Artificial scarcity. What should Arista Records do when a cybercriminal steals their album? Well, if the year is 2010, the cybercriminal is probably not a notorious black-hat hacker, but a 12-year-old using LimeWire, and Arista responds by crushing Lime Group mercilessly in court. But the technology survives, and spreads: torrents, uploads to YouTube, and MP3 files traded on shadier sites all exist and are used prominently 12 years later. Sure, we have Spotify now, but one is really paying for the convenience of having all their favorite artists in one place when using Spotify; they are certainly not paying for the music, which can be acquired, and probably even acquired legally, for free elsewhere on the internet.
What should Elsevier do, when the University of California refuses to buy their journal bundles, Timothy Gowers publicly compares them to Adolf Hitler, and every researcher worth their salt publishes their preprints on a *Xiv and refuses to publish in any journal that forbids the use of *Xiv?
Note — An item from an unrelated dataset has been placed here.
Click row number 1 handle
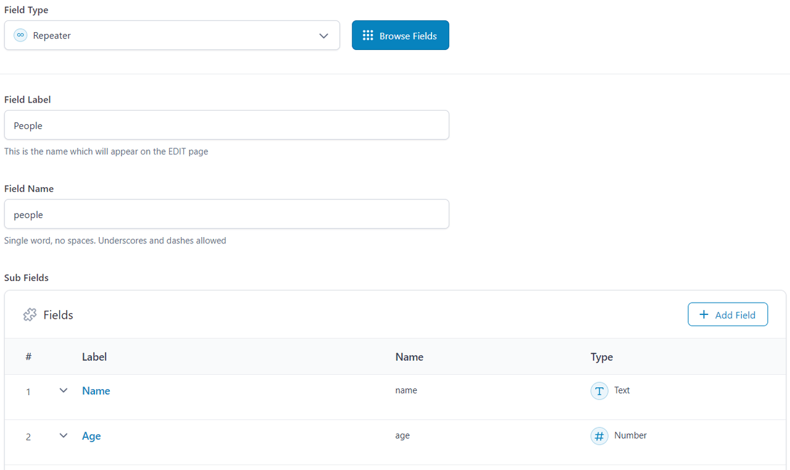This screenshot has width=790, height=470. click(x=28, y=392)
Well, they can make a spyware PDF reader. No, but seriously, Elsevier has had about as much luck as Arista Records when it comes to stamping out the ability of the masses to access quality research for free using the internet. Some academic publishers rely on gimmicks, such as reordering all the problems in the back of the calculus textbook every edition so that the previous edition immediately becomes obsolete, but these are the dying gasps of a doomed industry.
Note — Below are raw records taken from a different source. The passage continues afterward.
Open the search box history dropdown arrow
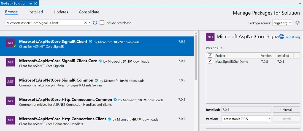 click(x=90, y=23)
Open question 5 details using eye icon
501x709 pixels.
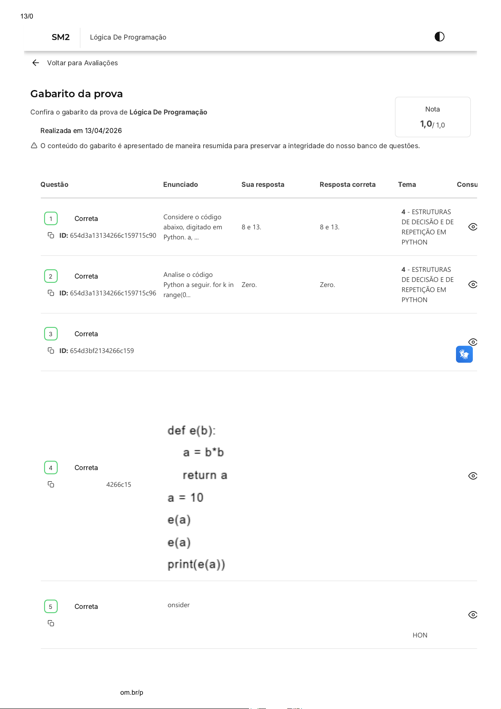tap(472, 615)
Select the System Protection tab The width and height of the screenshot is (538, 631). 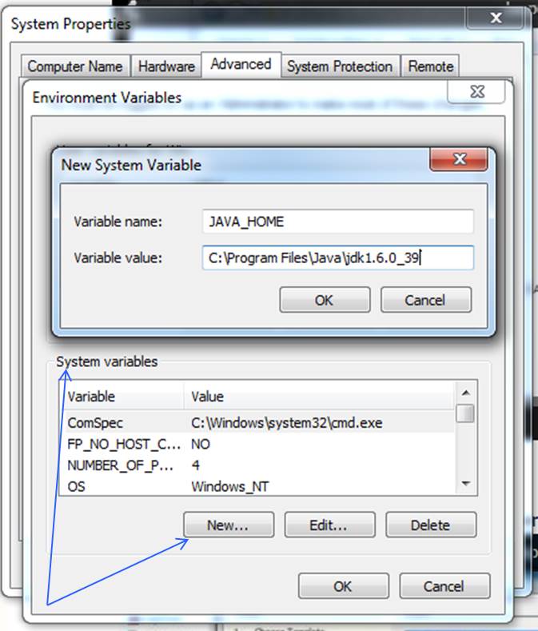tap(340, 66)
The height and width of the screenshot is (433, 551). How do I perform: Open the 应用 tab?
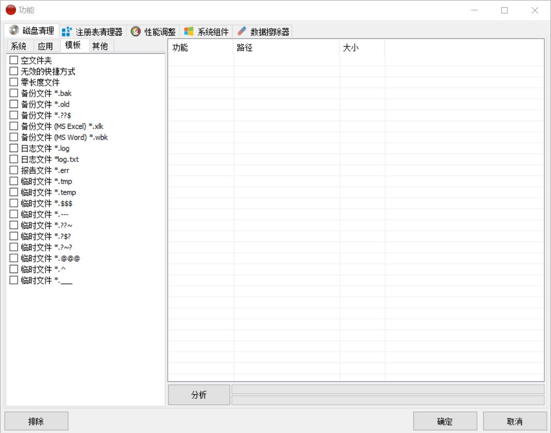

So I’m not going to take anyone who bills NFTs as the currency of the metaverse seriously. While virtual reality is a technology that does not yet exist, and avatar is a technology that has long existed, artificial scarcity is a technology that cannot exist. There will always be pirates, there will always be open source, we will always be able to right-click on NFTs, and DRM will always have holes. The only way to impose actual artificial scarcity is to impose it by law, as in the Digital Millennium Copyright Act, and even then, the DCMA is not nearly draconian enough to have its intended effect.
While there are honest criticisms of the morality of NFTs, not least because of their use in fraud and their expense in fossil fuel, one of the most common such criticisms is that it is evil to impose artificial scarcity. I am sure that the medieval gold miner also called alchemy evil. But there is no point in spending moral outrage on artifical scarcity, just as there is no point in spending moral outrage on alchemy, because both “technologies” are just fantasies, and anyone hoping to get rich quick in the metaverse using artificial scarcity is delusional.
 I hold an incredibly negative opinion of Zuckerberg’s business ventures, but I also hold in contempt the criticism of the man as inhuman. Some of us are born aliens, and some of us aliens do a better job of hiding our failure to adapt to social situations better than some of our other little green brothers.
 Apparently that question was interesting enough in the 2010s that many anime decided to ask the same question. The best, “Log Horizon”, proclaims that its protagonists are “LIVING IN THE DATABASE, WOAH-OH!” Most of the other such anime, however, are not worth wasting time discussing.
 Though if space tourism becomes accessible to the masses in my lifetime, I’ll be the first to buy a ticket out of our atmosphere.
 On the off-chance that one of my students is reading this, please pirate the calculus textbook if it is at all possible to do so.